2. The threat analysis system according to claim 1, wherein the
hardware processor is configured to execute a software code to:
detect an email log likely to represent a threat, and generate
flagged data based on a flag condition for determining whether a
predetermined character string is included in a sender of the email
or not.
3. The threat analysis system according to claim 1, wherein the
flag condition includes a condition used to determine whether or
not to include a character string exceeding a predetermined
frequency among character strings contained in logs determined to
represent threats in the past.
4. The threat analysis system according to claim 1, wherein a
setting range of a flag is determined as the flag condition
according to a distribution of sizes of logs to be determined.
5. The threat analysis system according to claim 1, wherein the
hardware processor is configured to execute a software code to:
learn a model using learning data in which the log as a source with
the flagged data generated therefrom is associated with information
indicative of whether the log represents a threat or not, and apply
the flagged data to the model to determine whether the log as a
source with the flagged data generated therefrom is a log
representing a threat or not.
6. A threat analysis method comprising: detecting a log likely to
represent a threat from among acquired logs; generating flagged
data obtained by flagging the detected log based on a flag
condition that defines a flag to be set according to a condition
that the log satisfies; applying the flagged data to a model in
which the flag is set as an explanatory variable and whether to
represent a threat or not is set as an objective variable to
determine whether the log as a source with the flagged data
generated therefrom is a log representing a threat or not; and
outputting a determination result indicative of whether the log is
a log representing a threat or not.
7. The threat analysis method according to claim 6, wherein an
email log likely to represent a threat is detected, and flagged
data is generated based on a flag condition for determining whether
a predetermined character string is included in a sender of the
email or not.
8. A non-transitory computer readable information recording medium
storing a threat analysis program, when executed by a processor,
that performs a method for: detecting a log likely to represent a
threat from among acquired logs; generating flagged data obtained
by flagging the detected log based on a flag condition that defines
a flag to be set according to a condition that the log satisfies;
applying the flagged data to a model in which the flag is set as an
explanatory variable and whether to represent a threat or not is
set as an objective variable to determine whether the log as a
source with the flagged data generated therefrom is a log
representing a threat or not; and outputting a determination result
indicative of whether the log is a log representing a threat or
not.
9. The non-transitory computer readable information recording
medium according to claim 9, wherein an email log likely to
represent a threat is detected, and flagged data is generated based
on a flag condition for determining whether a predetermined
character string is included in a sender of the email or not.
Description
TECHNICAL FIELD
[0001] The present invention relates to a threat analysis system, a
threat analysis method, and a threat analysis program for analyzing
a threat from collected logs.
BACKGROUND ART
[0002] With the recent expansion of cyberattacks, the demand for
SOC (Security Operation Center)/CSIRT (Computer Security Incident
Response Team) has been increasing.
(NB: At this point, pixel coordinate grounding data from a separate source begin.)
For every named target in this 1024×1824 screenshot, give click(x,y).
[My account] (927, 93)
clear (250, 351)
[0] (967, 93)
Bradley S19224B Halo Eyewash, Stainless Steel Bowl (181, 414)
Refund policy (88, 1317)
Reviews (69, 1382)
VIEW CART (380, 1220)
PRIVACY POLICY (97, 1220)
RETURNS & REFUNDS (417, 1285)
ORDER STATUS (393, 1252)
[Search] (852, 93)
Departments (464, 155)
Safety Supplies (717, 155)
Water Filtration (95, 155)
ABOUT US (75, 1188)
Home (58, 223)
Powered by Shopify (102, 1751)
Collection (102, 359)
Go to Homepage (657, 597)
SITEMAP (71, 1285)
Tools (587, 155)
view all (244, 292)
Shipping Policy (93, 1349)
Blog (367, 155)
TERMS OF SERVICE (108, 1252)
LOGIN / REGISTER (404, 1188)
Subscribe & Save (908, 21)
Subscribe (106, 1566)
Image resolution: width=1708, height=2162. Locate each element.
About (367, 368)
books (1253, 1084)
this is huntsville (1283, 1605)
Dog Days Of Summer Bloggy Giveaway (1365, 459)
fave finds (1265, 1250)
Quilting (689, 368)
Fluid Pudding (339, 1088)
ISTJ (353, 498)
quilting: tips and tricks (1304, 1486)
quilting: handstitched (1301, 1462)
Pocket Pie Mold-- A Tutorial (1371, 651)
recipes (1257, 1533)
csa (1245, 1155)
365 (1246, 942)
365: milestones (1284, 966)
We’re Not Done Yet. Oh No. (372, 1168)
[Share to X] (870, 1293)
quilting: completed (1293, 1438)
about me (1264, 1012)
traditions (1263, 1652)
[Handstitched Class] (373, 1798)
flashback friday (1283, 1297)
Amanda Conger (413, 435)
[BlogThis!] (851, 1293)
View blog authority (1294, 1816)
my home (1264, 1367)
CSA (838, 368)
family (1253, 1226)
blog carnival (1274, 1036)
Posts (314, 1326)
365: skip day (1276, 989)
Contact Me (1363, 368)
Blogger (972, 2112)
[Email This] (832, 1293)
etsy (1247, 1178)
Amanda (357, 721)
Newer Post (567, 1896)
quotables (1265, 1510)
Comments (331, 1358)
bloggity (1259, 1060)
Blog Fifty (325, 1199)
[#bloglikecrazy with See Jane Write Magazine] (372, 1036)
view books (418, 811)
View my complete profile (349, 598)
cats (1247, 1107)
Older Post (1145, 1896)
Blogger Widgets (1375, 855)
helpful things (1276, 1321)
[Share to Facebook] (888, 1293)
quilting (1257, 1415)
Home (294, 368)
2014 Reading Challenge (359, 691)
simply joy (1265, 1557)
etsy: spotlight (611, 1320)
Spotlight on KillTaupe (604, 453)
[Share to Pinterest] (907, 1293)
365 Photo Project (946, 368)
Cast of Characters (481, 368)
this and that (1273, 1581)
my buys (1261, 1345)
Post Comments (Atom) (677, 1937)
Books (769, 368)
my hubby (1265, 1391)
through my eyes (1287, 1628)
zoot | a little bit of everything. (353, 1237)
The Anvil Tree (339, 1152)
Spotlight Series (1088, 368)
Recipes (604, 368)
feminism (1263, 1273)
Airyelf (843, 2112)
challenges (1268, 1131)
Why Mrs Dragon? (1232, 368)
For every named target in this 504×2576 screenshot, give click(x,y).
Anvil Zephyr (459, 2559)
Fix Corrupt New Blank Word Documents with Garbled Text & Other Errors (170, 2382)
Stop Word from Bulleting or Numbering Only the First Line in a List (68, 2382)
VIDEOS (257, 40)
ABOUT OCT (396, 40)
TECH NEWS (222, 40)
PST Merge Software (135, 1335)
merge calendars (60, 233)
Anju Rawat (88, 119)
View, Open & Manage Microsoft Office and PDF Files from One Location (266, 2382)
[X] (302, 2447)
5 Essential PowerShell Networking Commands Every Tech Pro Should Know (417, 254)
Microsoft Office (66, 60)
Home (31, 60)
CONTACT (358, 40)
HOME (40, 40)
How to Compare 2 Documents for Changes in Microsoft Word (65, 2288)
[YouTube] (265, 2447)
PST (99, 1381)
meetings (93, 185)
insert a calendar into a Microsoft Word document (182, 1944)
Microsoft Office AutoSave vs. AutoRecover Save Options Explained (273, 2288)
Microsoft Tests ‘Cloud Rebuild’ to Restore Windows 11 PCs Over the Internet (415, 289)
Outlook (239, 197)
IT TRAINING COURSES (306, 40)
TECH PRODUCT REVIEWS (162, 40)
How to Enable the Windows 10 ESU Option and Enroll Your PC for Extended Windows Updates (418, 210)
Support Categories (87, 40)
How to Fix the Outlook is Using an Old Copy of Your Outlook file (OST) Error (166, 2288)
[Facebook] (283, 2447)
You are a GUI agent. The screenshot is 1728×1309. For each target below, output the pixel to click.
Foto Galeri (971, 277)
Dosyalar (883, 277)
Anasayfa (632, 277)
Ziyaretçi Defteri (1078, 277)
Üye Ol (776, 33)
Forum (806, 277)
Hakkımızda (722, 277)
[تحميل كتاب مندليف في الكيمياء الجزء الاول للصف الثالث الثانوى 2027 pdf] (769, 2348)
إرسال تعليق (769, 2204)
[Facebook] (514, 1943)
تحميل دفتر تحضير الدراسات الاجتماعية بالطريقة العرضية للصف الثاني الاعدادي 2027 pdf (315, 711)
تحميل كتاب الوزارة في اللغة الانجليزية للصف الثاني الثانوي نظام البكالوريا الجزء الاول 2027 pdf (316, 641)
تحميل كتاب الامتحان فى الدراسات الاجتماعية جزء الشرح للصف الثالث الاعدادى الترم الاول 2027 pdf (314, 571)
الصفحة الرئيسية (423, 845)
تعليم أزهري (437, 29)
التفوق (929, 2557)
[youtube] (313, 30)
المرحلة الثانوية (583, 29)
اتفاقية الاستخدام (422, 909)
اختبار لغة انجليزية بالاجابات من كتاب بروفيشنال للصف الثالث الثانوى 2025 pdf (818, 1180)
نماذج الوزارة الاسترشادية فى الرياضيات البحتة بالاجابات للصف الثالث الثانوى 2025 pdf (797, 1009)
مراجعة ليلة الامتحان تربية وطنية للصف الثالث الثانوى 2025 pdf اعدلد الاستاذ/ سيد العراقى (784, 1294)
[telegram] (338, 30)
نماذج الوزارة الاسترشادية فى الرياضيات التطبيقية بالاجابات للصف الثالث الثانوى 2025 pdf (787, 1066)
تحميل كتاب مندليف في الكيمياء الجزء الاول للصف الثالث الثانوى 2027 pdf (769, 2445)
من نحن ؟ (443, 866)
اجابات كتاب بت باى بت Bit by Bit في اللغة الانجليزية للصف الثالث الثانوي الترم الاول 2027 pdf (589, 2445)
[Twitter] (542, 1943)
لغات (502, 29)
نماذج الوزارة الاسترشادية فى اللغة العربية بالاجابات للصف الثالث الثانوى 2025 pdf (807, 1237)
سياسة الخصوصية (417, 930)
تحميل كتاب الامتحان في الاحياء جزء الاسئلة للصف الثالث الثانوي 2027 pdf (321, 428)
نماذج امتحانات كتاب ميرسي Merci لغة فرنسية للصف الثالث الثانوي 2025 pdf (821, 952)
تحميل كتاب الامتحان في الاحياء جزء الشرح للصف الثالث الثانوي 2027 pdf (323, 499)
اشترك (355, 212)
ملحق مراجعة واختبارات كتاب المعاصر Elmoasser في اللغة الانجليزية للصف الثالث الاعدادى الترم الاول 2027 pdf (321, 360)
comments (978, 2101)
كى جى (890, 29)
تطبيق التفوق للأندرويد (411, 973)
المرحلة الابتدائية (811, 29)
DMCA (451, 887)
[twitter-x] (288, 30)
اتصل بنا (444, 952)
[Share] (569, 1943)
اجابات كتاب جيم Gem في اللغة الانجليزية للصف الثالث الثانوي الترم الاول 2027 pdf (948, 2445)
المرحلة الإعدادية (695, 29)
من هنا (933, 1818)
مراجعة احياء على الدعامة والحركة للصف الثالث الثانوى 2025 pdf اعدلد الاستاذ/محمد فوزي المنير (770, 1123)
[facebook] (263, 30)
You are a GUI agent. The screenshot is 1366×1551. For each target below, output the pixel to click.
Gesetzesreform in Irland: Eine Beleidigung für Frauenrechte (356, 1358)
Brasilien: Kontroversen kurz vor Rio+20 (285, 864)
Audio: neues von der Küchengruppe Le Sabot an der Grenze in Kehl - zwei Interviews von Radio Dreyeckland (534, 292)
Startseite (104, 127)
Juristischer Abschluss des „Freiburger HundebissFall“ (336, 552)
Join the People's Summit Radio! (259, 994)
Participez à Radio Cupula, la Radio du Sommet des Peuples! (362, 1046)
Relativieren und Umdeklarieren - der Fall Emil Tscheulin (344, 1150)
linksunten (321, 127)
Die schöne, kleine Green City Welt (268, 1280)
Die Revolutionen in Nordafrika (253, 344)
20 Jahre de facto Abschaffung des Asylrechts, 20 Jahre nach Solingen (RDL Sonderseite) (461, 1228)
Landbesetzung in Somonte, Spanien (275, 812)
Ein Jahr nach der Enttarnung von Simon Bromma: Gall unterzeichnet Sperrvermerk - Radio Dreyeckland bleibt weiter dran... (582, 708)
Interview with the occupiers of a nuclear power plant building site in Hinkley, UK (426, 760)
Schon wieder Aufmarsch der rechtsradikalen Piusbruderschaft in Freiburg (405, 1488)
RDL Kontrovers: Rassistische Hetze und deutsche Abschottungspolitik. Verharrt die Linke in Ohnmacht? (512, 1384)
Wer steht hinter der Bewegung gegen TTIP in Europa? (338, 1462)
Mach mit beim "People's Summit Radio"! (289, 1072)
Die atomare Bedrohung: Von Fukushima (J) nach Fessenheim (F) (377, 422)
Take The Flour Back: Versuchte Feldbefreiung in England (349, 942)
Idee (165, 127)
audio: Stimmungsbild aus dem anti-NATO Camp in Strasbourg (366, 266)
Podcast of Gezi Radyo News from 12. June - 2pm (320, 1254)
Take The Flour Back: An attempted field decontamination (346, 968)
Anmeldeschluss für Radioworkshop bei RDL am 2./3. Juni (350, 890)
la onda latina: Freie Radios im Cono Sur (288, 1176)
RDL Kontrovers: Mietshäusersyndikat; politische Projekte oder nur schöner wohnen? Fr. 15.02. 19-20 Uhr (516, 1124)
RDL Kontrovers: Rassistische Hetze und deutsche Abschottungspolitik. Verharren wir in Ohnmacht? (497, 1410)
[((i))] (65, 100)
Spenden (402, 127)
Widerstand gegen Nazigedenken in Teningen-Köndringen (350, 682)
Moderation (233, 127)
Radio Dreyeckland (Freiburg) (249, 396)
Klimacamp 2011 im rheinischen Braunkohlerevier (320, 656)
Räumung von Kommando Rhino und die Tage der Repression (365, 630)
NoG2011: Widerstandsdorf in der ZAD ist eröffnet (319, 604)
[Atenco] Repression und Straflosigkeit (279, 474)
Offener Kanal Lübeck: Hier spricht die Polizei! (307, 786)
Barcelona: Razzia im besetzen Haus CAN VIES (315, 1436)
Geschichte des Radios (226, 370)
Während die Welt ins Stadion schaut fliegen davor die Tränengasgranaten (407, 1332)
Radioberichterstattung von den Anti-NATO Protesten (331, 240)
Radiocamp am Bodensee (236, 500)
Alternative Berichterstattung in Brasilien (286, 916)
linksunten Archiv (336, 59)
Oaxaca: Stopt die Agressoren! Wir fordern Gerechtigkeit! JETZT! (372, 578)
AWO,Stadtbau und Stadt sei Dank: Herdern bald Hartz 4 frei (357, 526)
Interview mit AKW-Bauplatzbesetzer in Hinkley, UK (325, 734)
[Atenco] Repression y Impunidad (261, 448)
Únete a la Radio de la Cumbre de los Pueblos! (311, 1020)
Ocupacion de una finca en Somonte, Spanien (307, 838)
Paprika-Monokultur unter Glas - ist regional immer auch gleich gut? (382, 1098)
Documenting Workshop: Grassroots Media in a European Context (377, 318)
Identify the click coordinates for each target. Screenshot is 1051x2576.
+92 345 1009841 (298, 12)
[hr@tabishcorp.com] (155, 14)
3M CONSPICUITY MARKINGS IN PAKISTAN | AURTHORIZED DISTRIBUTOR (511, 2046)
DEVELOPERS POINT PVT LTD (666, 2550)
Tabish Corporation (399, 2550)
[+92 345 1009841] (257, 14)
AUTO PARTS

Specifically, the SOC/CSIRT
conducts the analysis of and countermeasures against a threat based
on advanced knowledge in SIEM (Security Information and Event
Management) analysis business.
[0003] Further, various methods of detecting a threat are proposed.
For example, Patent Literature 1 (PTL1) discloses an attack
analysis system in which an attack detection system and a log
analysis system cooperate with each other to perform an attack
analysis efficiently. The system disclosed in PTL1 executes a
correlation analysis in real time from collected logs based on a
detection rule. When an attack corresponding to the detection rule
is detected, the system disclosed in PTL1 searches a database for
an attack expected to occur next, calculates the time at which the
attack is expected to occur, and makes a scheduled search for a log
at the expected time.
CITATION LIST
Patent Literature
[0004] PTL 1: WO 2014/112185
SUMMARY OF INVENTION
Technical Problem
[0005] Meanwhile, it is generally difficult to detect all threats
merely by using the detection rule as described in PTL 1.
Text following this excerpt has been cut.